HCQ therapy with MTX was associated with a 2-fold increase in the likelihood of response defined in this study as clinical remission or low disease activity at 6 months (P <0.001). The improved clinical outcome of combination HCQ and MTX therapy was associated with an accelerated rise in MCV from 2 months after commencing therapy. The increase in MCV at 3 months was equivalent to the contemporaneous reduction in the DAS (DAS28-ESR) in predicting clinical response at 6 months. Using latent class mixed modelling, five trajectories of MCV change over 6 months from baseline were identified. The odds ratio of response to treatment was 16.2 (95% CI 5.7, 46.4, P <0.001) in those receiving combination therapy classified within the MCV elevation >5 fl class, which contained the most patients, compared with MTX alone.

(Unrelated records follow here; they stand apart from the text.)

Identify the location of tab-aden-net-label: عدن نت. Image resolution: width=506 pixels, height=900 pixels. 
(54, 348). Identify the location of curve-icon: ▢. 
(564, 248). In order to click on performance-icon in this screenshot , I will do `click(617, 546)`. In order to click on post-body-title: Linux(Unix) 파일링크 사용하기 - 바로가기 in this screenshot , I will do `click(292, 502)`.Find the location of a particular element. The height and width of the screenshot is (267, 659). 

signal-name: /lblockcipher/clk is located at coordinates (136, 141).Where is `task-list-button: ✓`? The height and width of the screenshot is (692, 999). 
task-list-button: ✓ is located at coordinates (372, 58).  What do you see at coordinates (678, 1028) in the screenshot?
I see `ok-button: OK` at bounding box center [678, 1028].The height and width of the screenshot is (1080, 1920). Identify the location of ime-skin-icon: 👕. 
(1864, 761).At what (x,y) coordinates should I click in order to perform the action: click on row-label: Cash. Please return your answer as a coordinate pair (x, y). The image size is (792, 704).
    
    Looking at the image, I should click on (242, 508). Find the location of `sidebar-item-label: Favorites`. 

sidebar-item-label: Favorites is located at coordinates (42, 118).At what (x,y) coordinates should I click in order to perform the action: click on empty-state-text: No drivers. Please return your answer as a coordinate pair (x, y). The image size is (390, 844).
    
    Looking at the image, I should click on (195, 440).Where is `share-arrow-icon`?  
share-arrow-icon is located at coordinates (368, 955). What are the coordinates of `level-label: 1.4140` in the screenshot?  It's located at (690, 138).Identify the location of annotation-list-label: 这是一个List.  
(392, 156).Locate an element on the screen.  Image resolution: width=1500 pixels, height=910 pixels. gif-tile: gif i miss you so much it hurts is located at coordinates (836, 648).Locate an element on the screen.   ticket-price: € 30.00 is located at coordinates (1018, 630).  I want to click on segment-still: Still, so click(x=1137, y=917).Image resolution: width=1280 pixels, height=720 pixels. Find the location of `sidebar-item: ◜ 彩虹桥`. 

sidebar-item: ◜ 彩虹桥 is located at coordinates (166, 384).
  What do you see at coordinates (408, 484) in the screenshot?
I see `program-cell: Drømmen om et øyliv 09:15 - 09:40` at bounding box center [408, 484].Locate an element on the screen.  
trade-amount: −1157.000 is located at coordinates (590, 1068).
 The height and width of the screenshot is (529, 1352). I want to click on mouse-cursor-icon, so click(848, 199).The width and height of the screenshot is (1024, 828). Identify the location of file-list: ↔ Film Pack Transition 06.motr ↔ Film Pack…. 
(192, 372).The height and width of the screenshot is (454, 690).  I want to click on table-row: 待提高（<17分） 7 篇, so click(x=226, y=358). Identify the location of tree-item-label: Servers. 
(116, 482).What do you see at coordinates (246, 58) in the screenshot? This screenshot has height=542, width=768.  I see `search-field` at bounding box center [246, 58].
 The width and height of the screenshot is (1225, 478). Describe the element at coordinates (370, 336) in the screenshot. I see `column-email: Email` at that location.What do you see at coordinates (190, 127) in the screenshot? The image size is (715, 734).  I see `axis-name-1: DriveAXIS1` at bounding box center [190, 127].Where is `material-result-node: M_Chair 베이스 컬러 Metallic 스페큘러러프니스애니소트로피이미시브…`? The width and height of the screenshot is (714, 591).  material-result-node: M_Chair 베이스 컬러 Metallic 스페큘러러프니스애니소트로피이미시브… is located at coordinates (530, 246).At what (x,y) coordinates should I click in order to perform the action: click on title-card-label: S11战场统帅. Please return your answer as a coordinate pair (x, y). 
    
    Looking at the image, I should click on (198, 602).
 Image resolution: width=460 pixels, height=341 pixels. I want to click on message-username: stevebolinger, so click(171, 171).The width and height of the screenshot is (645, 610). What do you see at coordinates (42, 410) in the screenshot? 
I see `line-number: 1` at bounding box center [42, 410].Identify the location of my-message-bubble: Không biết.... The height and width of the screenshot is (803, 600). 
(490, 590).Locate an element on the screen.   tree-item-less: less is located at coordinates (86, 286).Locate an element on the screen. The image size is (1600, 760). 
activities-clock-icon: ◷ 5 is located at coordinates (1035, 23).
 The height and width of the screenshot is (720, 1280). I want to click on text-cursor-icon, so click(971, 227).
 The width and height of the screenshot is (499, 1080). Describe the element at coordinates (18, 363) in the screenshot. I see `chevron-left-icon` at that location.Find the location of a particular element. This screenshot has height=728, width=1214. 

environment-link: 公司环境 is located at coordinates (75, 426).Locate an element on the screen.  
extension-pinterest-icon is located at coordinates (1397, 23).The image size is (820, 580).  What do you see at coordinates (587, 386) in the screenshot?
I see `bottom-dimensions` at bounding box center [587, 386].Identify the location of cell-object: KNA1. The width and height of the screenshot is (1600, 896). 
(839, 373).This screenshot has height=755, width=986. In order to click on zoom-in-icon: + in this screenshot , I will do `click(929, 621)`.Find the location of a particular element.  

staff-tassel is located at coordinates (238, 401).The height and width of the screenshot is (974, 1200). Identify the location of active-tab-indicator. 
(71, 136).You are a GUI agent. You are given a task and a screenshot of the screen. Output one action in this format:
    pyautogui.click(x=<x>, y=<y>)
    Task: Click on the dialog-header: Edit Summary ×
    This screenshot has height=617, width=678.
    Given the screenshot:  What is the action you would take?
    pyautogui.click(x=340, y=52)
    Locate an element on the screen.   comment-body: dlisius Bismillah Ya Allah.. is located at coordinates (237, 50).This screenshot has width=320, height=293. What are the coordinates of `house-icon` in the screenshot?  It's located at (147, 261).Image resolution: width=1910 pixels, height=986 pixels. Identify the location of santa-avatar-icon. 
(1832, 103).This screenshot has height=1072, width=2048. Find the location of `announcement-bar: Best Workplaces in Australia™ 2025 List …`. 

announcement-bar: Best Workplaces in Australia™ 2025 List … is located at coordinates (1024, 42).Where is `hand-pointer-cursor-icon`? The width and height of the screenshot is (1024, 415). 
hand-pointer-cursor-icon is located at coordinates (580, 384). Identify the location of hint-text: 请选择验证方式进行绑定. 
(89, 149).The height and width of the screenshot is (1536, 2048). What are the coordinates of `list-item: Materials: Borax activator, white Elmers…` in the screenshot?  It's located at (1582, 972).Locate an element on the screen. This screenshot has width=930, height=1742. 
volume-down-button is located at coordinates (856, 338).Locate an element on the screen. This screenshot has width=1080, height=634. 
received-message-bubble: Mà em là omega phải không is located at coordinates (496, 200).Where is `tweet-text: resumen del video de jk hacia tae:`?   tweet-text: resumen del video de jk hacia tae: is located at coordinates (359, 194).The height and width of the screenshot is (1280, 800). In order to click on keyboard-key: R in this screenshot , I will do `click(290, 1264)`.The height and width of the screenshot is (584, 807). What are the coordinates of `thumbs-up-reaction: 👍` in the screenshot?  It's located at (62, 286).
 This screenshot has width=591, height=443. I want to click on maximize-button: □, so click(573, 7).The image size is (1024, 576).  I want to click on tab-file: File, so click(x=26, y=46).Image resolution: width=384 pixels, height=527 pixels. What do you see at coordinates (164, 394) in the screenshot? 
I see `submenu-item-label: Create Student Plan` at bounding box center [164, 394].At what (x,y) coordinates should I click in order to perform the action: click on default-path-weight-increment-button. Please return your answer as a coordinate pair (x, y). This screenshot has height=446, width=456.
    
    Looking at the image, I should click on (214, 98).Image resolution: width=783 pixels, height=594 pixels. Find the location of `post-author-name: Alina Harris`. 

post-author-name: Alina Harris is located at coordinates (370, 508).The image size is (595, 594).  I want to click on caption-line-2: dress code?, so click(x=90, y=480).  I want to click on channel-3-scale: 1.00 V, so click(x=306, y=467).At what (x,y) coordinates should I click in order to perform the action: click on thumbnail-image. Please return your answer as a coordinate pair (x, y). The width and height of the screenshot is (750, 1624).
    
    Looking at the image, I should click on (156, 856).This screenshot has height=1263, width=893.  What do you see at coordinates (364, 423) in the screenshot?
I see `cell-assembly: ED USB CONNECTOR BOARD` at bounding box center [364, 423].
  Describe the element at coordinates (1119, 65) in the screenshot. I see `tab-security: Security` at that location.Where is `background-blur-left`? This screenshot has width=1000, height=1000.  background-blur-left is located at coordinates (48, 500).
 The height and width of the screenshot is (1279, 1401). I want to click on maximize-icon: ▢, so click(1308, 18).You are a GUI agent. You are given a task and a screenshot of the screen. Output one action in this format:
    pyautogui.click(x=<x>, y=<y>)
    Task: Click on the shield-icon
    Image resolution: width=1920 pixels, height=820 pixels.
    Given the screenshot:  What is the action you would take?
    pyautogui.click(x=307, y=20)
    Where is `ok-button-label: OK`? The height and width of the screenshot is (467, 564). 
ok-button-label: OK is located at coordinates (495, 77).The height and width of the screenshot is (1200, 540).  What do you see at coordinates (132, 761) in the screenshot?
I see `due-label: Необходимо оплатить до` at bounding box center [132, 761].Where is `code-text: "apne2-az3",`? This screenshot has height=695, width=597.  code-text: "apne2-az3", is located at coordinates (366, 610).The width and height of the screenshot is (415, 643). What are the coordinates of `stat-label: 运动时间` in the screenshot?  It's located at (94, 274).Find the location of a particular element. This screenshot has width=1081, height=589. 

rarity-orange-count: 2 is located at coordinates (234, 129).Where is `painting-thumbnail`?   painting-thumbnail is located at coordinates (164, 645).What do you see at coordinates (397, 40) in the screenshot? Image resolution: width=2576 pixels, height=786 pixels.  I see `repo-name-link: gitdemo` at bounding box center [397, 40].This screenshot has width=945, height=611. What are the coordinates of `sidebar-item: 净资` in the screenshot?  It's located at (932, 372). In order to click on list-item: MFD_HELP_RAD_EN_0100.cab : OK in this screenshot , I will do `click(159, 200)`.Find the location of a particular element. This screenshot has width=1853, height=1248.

Our data provide mechanistic insight into the synergistic clinical benefit of concomitant HCQ with MTX, boosting the rise in MCV, which could serve as a companion biomarker of treatment response.
确定羟氯喹(HCQ)是否会调节甲氨蝶呤(MTX)治疗引起的红细胞平均体积(MCV)升高,并确定其是否与 RA 患者的临床改善相关。
对开始接受口服 MTX 的生物制剂初治早期 RA 患者的两个独立医院数据集进行回顾性观察分析。获得基线特征、DAS28-ESR 和开始 MTX 后每月的 MCV。采用传统和机器学习统计方法对发现队列(队列 1,655 例患者)进行分析,并使用队列 2(225 例患者)进行验证。
MTX 联合 HCQ 治疗与本研究定义的应答(6 个月时临床缓解或疾病低度活动)的可能性增加 2 倍相关(P<0.001)。HCQ 联合 MTX 治疗改善的临床结局与治疗开始后 2 个月 MCV 的快速升高相关。3 个月时 MCV 的增加与同时期 DAS(DAS28-ESR)的降低在预测 6 个月时的临床应答方面具有同等作用。采用潜在类别混合模型,从基线到 6 个月时共确定了 5 种 MCV 变化轨迹。与单独接受 MTX 治疗相比,MCV 升高>5 fl 类别的联合治疗患者的治疗应答比值比为 16.2(95%CI 5.7,46.4,P<0.001)。
我们的数据为 MTX 联合 HCQ 的协同临床获益提供了机制上的见解,增强了 MCV 的升高,这可能成为治疗应答的伴随生物标志物。